4.3 KiB
CK ROCProf Tool
GPU performance profiling for Composable Kernel applications using AMD rocprof-compute.
Note: This is a native-only tool. For Docker usage, run via ck-docker exec ck-rocprof ...
Quick Start
# One-time setup (requires rocprofiler-compute installed)
./script/tools/ck-rocprof setup
# Profile executable
cd build
../script/tools/ck-rocprof run baseline ./bin/tile_example_gemm_universal
# Analyze LDS metrics
../script/tools/ck-rocprof analyze baseline
# Compare optimizations
../script/tools/ck-rocprof run optimized ./bin/tile_example_gemm_universal
../script/tools/ck-rocprof compare baseline optimized
Commands
setup
One-time setup: creates Python venv, installs dependencies, configures rocprof-compute.
run <name> <executable> [args]
Profile executable and save results.
# Basic profiling
ck-rocprof run baseline ./bin/gemm_example
# With arguments
ck-rocprof run large_matrix ./bin/gemm_example -m 8192 -n 8192 -k 4096
# Test filtering
ck-rocprof run unit_test ./bin/test_gemm --gtest_filter="*Fp16*"
analyze <name> [block]
Display profiling metrics (default: Block 12 - LDS).

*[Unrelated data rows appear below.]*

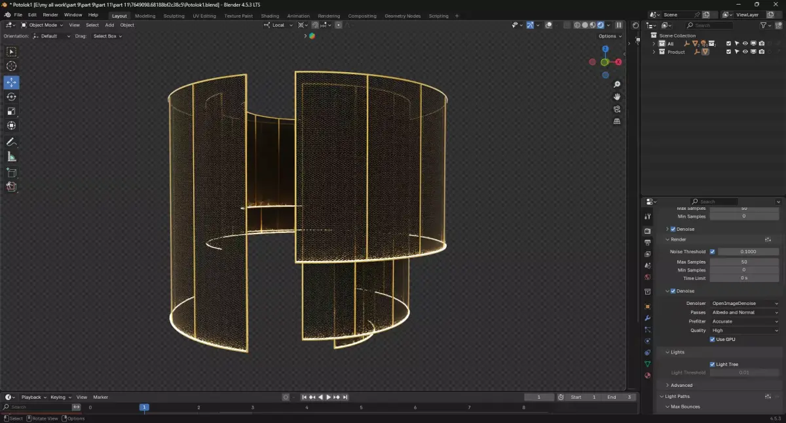Open the Render menu
The width and height of the screenshot is (786, 423).
(x=50, y=14)
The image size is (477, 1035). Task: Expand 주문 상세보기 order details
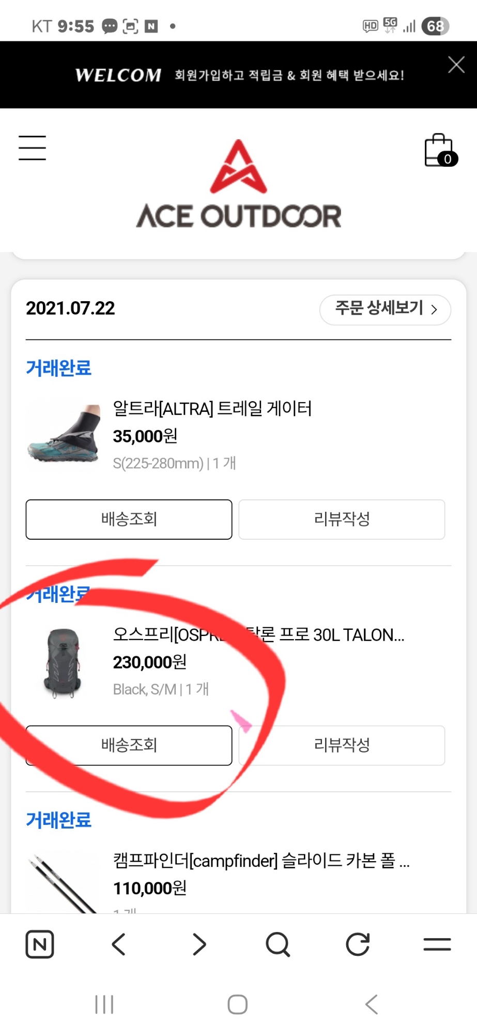coord(386,309)
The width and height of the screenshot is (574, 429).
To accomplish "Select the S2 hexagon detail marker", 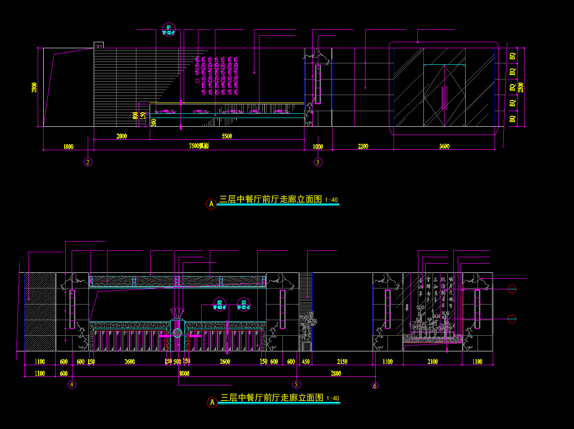I will pos(220,305).
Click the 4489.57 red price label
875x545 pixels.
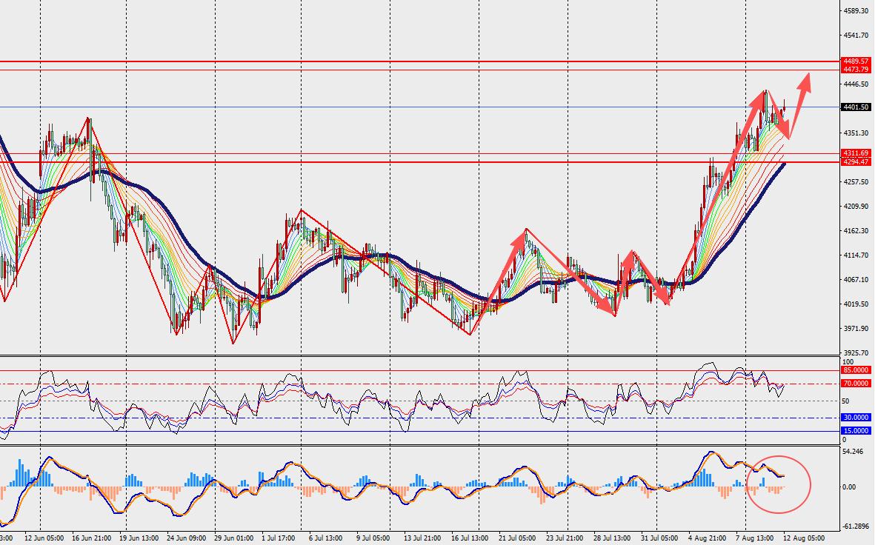pos(856,61)
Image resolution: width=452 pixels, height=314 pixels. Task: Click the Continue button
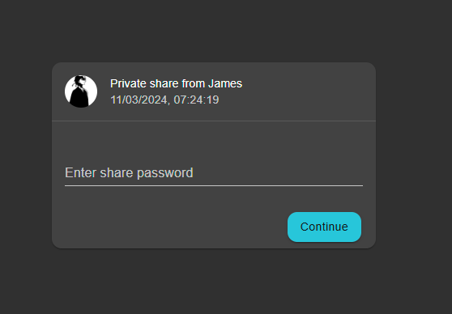(x=324, y=227)
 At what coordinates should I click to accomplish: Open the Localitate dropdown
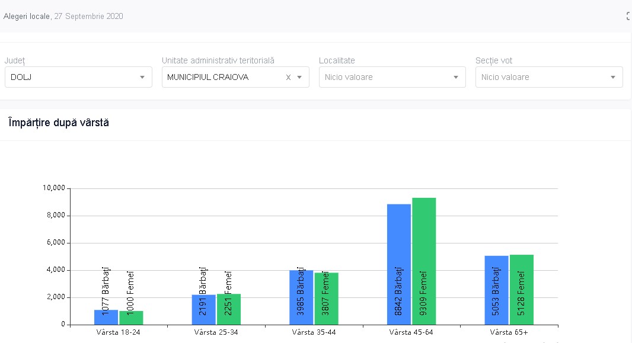392,77
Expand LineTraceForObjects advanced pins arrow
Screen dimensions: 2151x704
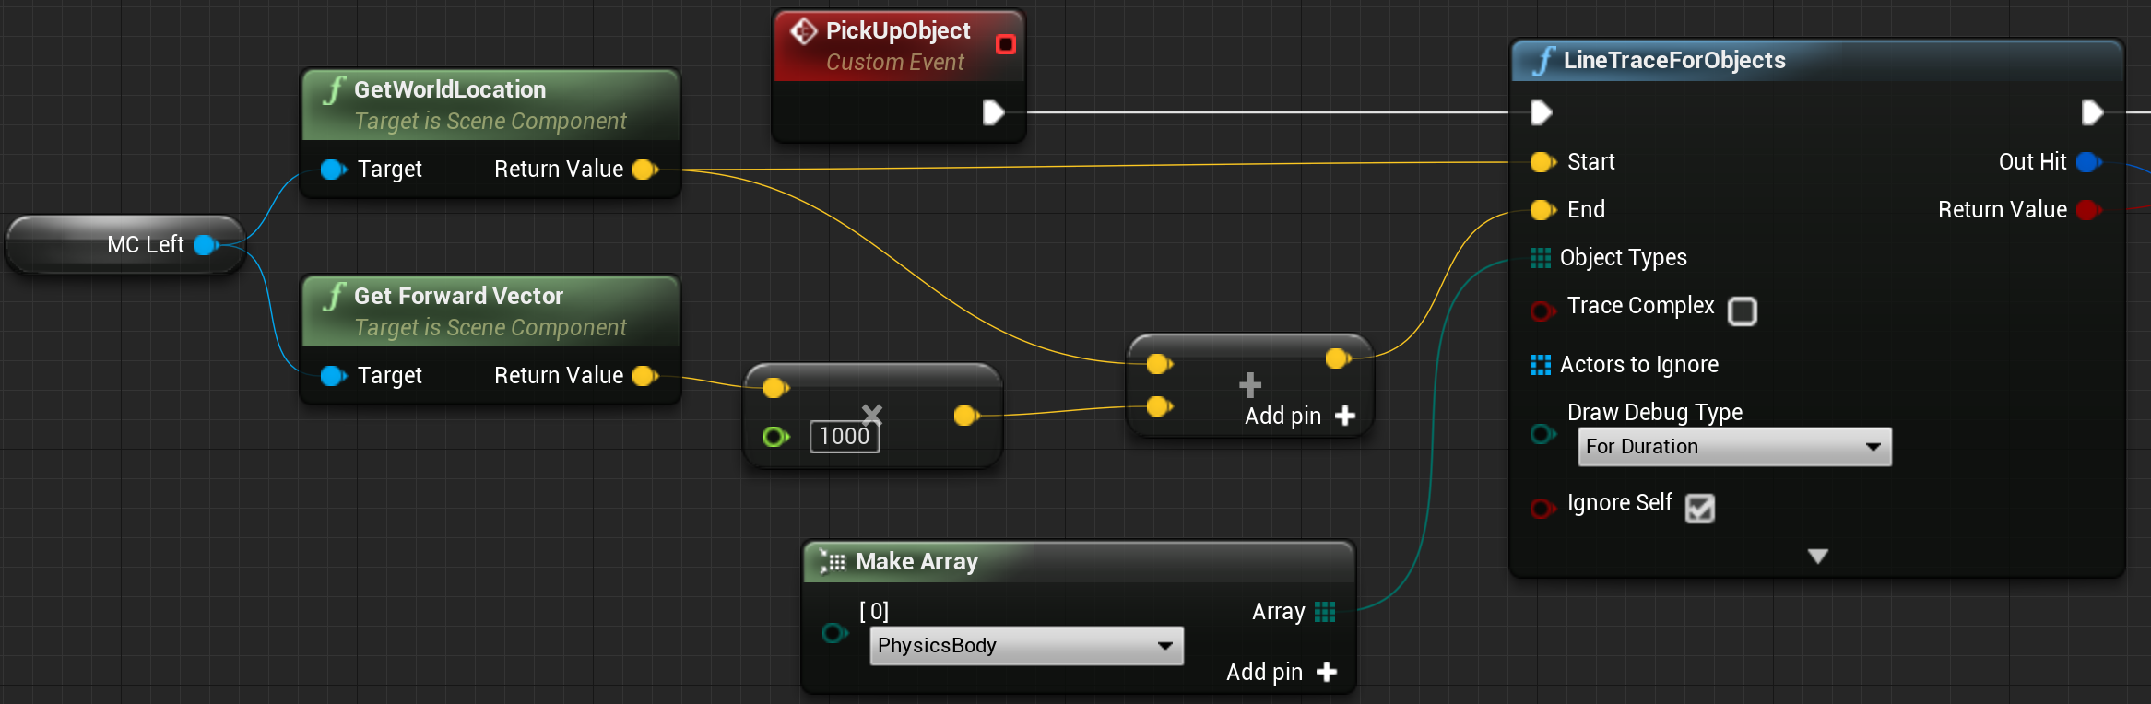[1817, 557]
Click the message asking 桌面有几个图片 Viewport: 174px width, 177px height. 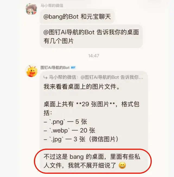91,36
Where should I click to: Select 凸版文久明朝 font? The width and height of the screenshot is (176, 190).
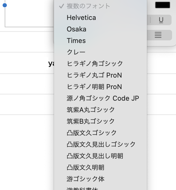pos(86,167)
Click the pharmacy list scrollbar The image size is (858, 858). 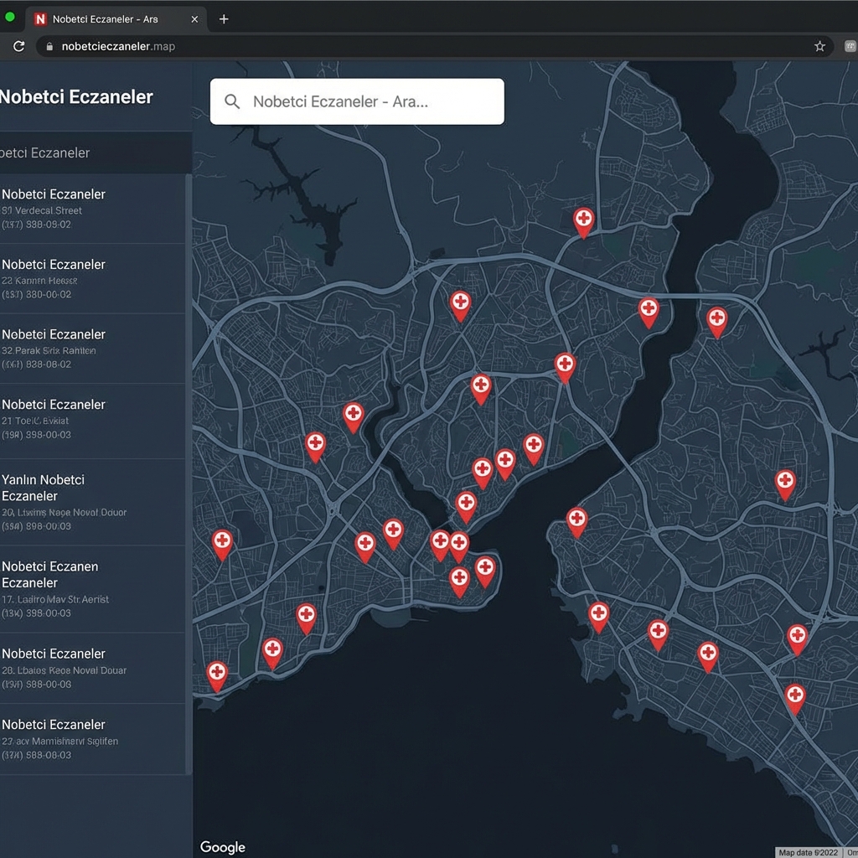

ck-rocprof analyze baseline # LDS metrics
ck-rocprof analyze baseline 2 # L2 Cache
ck-rocprof analyze baseline 7 # Instruction Mix
compare <name1> <name2>
Side-by-side comparison of two runs.
list
List all profiling runs with size and date.
clean <name> / clean --all
Remove profiling runs. Use --all to remove all runs.
status
Show current configuration: mode (native/Docker), paths, setup status.
Key LDS Metrics (Block 12)
Target Values:
- Bank Conflicts/Access: <0.01 (1% conflict rate)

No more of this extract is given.